Making a Numpy Operation Vectorised

Long story short, I'm applying a function onto multiple different time intervals and then storing the resulting arrays at different indexs in an ndarray. Presently, I'm doing this by using the a for loop with the numpy equivalent of the enumerate function. As I understand it, this eliminates the major advantage of numpy: vectorisation. Is this a particular way my rountine could be implemented that retains this advantage?
Here is my code:
Most of is working parts for the function psi_t
import numpy as np
# Number of Walks and Number of Positions
N = 100
P = 2*N +1
hopping_rate = 0.5
psi_t0 = np.zeros(P)
psi_t0[N] = 1
#creates the line upon which the particle moves
#index N is the central position
def hamiltonian(line_length, hopping_rate):
'''
creates the simple non time dependent hamiltonian for H = γA
where A is the adjancency matrix
'''
return hopping_rate * line_adjacency_matrix(line_length)
def measurement_operator(positions,finished_quantum_state):
'''
Converts the finished quantum state into an array of probabilities for
being in each position.
Uses the measurement operator from Susan Blog
https://susan-stepney.blogspot.com/2014/02/mathjax.html
Improved on by this guy
https://github.com/Driminary/python-randomwalk-project/blob/master/quantum-2D.py
Apart from the fact that the measurement operator drops the extra dimensions of the spin space,
which isn't present in the continuous walk.
'''
probabilities = np.empty(P)
#M_hat = np.zeros((2*P,2*P,2*P))
for k in range(P):
posn = np.zeros(P) # values of positions to nought ..

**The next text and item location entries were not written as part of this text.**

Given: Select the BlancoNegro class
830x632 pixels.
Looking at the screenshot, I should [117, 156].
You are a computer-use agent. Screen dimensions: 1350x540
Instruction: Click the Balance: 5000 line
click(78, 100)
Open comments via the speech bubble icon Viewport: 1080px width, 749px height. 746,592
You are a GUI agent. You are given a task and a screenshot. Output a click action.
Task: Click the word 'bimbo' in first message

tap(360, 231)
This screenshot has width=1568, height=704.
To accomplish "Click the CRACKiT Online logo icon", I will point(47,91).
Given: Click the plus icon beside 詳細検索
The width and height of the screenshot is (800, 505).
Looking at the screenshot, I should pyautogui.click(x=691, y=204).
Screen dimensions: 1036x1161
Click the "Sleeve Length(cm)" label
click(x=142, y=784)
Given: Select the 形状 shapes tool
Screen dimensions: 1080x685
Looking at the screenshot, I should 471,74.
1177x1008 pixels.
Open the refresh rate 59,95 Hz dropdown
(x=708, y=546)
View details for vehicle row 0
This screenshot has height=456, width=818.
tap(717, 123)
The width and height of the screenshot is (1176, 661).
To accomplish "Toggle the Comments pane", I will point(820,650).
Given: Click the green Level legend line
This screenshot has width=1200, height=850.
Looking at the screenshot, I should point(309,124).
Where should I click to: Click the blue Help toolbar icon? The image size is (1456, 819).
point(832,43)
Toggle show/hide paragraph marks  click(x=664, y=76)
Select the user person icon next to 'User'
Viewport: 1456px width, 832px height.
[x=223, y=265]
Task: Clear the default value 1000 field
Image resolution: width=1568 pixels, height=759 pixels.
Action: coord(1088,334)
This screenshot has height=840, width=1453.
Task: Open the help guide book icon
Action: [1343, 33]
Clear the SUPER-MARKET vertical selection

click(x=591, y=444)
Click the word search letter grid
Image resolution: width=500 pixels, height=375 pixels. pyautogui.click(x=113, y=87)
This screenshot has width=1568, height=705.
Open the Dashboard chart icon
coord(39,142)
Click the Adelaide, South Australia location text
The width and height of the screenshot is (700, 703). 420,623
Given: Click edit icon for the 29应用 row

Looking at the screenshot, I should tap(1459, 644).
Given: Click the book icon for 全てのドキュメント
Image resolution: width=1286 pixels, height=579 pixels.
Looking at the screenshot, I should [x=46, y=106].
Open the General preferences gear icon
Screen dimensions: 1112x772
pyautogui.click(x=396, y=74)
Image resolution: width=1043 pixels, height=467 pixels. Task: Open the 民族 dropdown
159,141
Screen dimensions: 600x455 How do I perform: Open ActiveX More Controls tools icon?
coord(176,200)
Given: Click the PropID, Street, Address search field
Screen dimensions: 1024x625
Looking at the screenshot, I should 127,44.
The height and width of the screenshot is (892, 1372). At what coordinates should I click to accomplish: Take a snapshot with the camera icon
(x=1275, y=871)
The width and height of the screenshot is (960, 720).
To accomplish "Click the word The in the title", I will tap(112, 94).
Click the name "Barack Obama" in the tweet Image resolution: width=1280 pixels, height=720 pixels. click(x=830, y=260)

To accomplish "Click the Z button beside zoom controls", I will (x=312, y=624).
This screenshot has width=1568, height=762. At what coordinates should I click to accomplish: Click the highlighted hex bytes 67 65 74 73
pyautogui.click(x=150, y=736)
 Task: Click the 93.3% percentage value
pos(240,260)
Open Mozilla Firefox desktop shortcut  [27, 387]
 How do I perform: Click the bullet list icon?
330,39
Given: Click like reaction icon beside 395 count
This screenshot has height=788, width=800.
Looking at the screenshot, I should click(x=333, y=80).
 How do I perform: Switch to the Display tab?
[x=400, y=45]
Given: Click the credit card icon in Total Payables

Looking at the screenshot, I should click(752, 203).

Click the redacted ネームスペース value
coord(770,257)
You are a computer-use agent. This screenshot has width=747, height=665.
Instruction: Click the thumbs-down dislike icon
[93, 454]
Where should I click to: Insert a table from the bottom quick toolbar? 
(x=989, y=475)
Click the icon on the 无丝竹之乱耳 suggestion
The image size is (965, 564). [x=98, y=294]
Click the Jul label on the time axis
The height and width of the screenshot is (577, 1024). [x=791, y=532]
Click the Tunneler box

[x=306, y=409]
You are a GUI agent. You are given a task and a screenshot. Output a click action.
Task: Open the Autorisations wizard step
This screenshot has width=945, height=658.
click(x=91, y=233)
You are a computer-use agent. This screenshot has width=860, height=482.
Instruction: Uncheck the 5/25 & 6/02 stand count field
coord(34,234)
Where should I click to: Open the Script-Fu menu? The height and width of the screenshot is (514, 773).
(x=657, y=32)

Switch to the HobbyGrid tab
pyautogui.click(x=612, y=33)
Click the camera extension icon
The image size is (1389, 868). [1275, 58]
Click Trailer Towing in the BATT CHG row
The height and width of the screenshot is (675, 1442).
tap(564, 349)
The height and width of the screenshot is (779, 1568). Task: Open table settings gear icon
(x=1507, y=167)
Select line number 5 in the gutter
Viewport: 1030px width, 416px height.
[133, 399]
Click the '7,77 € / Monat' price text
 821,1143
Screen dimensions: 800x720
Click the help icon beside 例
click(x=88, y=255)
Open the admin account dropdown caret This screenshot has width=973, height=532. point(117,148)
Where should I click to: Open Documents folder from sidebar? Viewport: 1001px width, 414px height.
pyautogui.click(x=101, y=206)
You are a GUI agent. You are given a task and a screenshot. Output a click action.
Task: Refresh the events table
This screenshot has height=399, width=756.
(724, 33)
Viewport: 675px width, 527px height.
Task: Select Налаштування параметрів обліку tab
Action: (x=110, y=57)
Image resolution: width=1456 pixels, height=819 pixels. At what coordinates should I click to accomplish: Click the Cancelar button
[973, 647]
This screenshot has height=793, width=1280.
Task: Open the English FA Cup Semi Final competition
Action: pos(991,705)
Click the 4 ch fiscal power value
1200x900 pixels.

posn[k] = 1 #except for the value we're interested in
#M_hat = np.kron(np.outer(posn,posn)) #perform measurement at the current pos
M_hat = np.outer(posn,posn)
proj = M_hat.dot(finished_quantum_state) #find the state the system is in
probabilities[k] = proj.dot(proj.conjugate()).real #Calculate Prob of Particle being there
return probabilities
def psi_t(initial_wave_function,positions,hopping_rate,time):
'''
Acts upon the initial state to give the 'position' of the quantum particle at time t. Applies the measurement operator
to return the probability of being at any position at time t.
'''
psi_t = np.matmul((LA.expm(-1j*hamiltonian(positions,hopping_rate)*time)),initial_wave_function) #state after the continuous walk after time evolution
probablities = measurement_operator(P, psi_t)
return probablities
time_evolution = 150 #how many 'seconds' the wavefunction is evolved for
time_interval = 0.5
number_of_intervals =int(time_evolution / time_interval )
number_of_positions = P
probabilities_at_t =np.ndarray((number_of_intervals,number_of_positions)) #creates the empty ndarray ready for the probabilites at time t
array_of_times = np.linspace(0,time_evolution,number_of_intervals) #produces the individual times at which psi_t is calculated,
for idx,time in np.ndenumerate(array_of_times):
probabilities_at_t[idx] = psi_t(psi_t0,P,hopping_rate,time) #the array probabillites_at_t is filled at index idx with the array of probabilities produced by psi_t.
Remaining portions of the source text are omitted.